Files
clawfort/openspec/changes/archive/2026-02-13-p03-languages-ml-tm/design.md

95 lines
4.7 KiB
Markdown

## Context
ClawFort currently stores and serves article content in a single language flow. The news creation path fetches English content via Perplexity and persists one record per article, while frontend hero/feed rendering consumes that single-language payload.
This change introduces multilingual support for Tamil and Malayalam with language-aware rendering and persistent user preference.
Constraints:
- Keep existing English behavior as default and fallback.
- Reuse current Perplexity integration for translation generation.
- Keep API and frontend changes minimal and backward-compatible where possible.
- Persist user language preference client-side so returning users keep their choice.
## Goals / Non-Goals
**Goals:**
- Generate Tamil and Malayalam translations at article creation time.
- Persist translation variants linked to the base article.
- Serve language-specific content in hero/feed API responses.
- Add landing-page language selector and persist preference across sessions.
**Non-Goals:**
- Supporting arbitrary language expansion in this phase.
- Introducing user accounts/server-side profile preferences.
- Building editorial translation workflows or manual override UI.
- Replacing Perplexity as translation provider.
## Decisions
### Decision: Model translations as child records linked to a base article
**Decision:** Keep one source article and store translation rows keyed by article ID + language code.
**Rationale:**
- Avoids duplicating non-language metadata (source URL, image attribution, timestamps).
- Supports language lookup with deterministic fallback to English.
- Eases future language additions without schema redesign.
**Alternatives considered:**
- Inline columns on article table (`headline_ta`, `headline_ml`): rejected as rigid and harder to extend.
- Fully duplicated article rows per language: rejected due to dedup and feed-order complexity.
### Decision: Translate immediately after article creation in ingestion pipeline
**Decision:** For each newly accepted article, request Tamil and Malayalam translations and persist before ingestion cycle completes.
**Rationale:**
- Keeps article and translations synchronized.
- Avoids delayed jobs and partial language availability in normal flow.
- Fits existing per-article processing loop.
**Alternatives considered:**
- Asynchronous background translation queue: rejected for higher complexity in this phase.
### Decision: Add optional language input to read APIs with English fallback
**Decision:** Add language selection input (query param) on existing read endpoints; if translation missing, return English source text.
**Rationale:**
- Preserves endpoint footprint and frontend integration simplicity.
- Guarantees response completeness even when translation fails.
- Supports progressive rollout without breaking existing consumers.
**Alternatives considered:**
- New language-specific endpoints: rejected as unnecessary API surface growth.
### Decision: Persist frontend language preference in localStorage with cookie fallback
**Decision:** Primary persistence in `localStorage`; optional cookie fallback for constrained browsers.
**Rationale:**
- Simple client-only persistence without backend session dependencies.

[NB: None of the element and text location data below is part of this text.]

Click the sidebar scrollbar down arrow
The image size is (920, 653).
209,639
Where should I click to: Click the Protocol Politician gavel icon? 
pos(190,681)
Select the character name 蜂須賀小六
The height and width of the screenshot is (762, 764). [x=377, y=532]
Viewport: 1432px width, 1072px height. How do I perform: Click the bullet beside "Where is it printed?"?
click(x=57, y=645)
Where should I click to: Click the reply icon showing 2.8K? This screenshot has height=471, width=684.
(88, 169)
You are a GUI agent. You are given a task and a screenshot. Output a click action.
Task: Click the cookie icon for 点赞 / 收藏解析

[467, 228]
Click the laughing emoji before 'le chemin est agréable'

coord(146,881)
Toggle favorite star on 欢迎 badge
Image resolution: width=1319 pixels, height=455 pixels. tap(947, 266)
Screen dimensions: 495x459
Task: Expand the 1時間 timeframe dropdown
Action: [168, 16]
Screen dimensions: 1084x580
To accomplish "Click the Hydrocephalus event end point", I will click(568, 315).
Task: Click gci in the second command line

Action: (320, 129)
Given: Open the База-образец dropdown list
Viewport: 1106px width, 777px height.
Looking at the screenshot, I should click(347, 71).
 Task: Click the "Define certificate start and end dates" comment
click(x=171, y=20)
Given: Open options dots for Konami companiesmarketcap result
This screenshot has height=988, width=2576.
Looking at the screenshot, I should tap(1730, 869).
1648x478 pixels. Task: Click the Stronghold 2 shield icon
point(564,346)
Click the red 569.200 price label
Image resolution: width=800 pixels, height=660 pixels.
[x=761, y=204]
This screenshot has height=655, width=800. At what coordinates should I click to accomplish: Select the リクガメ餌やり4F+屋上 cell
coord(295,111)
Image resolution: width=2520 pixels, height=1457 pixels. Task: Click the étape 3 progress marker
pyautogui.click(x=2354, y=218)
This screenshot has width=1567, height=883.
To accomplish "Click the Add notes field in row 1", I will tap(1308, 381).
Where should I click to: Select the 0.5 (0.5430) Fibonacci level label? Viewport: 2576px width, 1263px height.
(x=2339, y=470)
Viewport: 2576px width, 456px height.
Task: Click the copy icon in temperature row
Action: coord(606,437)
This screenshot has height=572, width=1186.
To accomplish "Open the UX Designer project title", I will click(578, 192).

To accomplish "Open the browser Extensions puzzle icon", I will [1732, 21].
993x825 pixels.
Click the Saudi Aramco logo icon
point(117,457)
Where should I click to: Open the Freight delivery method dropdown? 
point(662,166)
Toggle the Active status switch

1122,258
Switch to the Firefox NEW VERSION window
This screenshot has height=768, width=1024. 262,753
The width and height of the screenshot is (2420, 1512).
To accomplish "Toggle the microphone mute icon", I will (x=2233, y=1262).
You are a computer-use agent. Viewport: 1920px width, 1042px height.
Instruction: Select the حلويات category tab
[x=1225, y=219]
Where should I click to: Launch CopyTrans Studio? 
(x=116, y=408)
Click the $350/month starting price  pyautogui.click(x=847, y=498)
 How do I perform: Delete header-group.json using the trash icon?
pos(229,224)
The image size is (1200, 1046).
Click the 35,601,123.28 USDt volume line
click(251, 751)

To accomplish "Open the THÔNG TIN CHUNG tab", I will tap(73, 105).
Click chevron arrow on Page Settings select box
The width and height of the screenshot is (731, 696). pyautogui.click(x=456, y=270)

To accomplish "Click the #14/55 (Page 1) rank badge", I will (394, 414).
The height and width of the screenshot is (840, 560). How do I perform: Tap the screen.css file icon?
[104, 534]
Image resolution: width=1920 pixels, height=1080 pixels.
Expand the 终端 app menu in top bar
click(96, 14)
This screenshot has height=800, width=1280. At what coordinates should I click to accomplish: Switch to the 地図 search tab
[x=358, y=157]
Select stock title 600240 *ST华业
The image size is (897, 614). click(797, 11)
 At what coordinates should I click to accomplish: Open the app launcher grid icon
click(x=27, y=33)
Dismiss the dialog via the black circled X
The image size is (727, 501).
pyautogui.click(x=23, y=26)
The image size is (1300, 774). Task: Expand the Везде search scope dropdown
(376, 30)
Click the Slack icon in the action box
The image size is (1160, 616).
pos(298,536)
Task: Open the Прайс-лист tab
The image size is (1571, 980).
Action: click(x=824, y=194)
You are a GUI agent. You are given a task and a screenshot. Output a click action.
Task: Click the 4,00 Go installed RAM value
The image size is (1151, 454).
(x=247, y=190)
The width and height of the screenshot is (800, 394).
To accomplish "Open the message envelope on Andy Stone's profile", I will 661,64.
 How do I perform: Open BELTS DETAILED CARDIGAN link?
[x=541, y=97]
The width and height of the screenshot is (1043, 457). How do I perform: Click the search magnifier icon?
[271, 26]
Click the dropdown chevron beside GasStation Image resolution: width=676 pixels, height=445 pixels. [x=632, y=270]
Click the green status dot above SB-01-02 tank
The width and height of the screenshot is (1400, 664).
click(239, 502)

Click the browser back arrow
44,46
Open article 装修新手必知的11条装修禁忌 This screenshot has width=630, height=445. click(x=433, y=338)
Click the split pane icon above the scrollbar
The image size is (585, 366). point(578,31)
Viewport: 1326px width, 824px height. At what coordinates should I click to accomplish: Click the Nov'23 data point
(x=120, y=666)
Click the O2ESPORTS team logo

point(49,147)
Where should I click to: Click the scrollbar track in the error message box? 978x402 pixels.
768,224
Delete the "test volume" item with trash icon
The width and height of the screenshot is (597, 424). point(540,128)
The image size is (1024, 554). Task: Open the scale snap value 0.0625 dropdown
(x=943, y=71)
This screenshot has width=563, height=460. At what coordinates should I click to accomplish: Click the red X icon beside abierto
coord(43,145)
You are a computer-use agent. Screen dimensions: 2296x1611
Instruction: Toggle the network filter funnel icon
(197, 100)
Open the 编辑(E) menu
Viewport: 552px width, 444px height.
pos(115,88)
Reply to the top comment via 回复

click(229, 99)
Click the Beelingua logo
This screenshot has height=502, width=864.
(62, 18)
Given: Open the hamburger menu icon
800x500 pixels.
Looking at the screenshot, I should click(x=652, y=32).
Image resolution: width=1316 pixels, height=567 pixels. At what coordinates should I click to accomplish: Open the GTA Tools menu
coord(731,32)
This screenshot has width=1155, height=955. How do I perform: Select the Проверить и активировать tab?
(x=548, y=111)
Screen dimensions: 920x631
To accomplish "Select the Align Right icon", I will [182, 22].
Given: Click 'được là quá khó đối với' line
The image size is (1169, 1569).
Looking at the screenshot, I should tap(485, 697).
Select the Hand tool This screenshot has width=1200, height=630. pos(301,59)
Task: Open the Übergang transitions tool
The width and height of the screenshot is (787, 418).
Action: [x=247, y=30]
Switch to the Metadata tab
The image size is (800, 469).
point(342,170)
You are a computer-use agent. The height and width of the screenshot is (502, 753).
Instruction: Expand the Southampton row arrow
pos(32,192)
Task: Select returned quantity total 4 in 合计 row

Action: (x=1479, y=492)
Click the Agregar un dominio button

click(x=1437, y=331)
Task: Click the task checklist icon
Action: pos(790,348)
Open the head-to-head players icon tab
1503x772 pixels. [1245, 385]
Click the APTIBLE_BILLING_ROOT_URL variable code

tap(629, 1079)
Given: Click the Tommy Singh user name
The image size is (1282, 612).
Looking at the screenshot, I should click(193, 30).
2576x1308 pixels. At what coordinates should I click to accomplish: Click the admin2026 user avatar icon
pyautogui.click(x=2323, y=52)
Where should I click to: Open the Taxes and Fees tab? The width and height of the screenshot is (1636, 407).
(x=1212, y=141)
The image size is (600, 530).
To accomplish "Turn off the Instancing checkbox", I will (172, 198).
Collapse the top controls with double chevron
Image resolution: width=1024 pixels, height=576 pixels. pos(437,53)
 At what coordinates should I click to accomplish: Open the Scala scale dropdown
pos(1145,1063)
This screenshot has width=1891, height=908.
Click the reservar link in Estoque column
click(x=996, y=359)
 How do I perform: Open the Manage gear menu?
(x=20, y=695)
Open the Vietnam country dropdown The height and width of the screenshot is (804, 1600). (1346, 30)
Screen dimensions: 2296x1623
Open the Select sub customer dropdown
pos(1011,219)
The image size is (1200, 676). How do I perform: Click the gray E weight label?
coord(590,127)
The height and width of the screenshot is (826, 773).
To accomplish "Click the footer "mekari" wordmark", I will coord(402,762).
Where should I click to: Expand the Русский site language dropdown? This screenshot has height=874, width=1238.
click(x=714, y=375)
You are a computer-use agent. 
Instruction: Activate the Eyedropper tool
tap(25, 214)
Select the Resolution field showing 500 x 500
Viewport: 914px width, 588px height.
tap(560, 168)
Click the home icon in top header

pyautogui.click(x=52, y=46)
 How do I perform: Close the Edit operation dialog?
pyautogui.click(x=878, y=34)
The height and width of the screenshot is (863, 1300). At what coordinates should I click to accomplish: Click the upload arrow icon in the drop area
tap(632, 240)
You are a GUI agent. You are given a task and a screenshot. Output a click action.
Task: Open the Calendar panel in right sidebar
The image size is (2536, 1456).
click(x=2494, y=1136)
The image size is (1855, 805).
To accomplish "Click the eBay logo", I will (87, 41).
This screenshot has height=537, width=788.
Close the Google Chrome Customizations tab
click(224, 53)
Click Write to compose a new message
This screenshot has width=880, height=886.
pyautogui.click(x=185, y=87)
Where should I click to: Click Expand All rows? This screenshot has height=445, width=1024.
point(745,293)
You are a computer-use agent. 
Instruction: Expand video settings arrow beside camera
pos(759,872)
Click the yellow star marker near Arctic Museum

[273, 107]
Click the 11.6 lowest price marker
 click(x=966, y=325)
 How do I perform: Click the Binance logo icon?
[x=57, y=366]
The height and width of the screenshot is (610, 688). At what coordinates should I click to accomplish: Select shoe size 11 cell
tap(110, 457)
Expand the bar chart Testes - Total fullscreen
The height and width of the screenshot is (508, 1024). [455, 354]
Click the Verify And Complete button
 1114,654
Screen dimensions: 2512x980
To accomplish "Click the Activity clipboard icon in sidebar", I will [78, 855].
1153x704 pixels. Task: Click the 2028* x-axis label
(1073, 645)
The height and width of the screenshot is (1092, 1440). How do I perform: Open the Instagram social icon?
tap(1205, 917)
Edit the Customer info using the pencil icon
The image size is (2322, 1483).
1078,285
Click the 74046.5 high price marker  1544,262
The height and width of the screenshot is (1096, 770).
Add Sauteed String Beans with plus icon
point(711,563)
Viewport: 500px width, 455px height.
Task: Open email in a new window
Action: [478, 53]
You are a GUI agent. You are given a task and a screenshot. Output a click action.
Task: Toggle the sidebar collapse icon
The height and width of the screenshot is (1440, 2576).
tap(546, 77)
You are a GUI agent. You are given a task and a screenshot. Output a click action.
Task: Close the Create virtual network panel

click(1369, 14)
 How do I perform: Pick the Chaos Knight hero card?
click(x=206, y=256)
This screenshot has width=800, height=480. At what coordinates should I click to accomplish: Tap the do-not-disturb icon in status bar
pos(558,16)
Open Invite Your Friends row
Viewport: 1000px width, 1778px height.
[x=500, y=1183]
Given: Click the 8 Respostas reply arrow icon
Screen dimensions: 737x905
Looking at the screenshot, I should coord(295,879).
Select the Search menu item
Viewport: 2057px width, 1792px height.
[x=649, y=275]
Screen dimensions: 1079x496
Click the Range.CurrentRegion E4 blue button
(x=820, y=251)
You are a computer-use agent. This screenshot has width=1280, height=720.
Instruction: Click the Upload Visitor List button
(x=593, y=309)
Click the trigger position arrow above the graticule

- Matches one-page app architecture and current no-auth model.
**Alternatives considered:**
- Cookie-only preference: rejected as less ergonomic for JS state hydration.
## Risks / Trade-offs
- **[Risk] Translation generation increases API cost/latency per ingestion cycle** -> Mitigation: bounded retries, fallback to English when translation unavailable.
- **[Risk] Partial translation failures create mixed-language feed** -> Mitigation: deterministic fallback to English for missing translation rows.
- **[Trade-off] Translation-at-ingest adds synchronous processing time** -> Mitigation: keep language set fixed to two targets in this phase.
- **[Risk] Language preference desynchronization between tabs/devices** -> Mitigation: accept per-browser persistence scope in current architecture.
## Migration Plan
1. Add translation persistence model and migration path.
2. Extend ingestion pipeline to request/store Tamil and Malayalam translations.
3. Add language-aware API response behavior with fallback.
4. Implement frontend language selector + preference persistence.
5. Validate language switching, fallback, and returning-user preference behavior.
Rollback:
- Disable language selection in frontend and return English-only payload while retaining translation data safely.
## Open Questions
- Should translation failures be retried independently per language within the same cycle, or skipped after one failed language call?
- Should unsupported language requests return 400 or silently fallback to English in v1?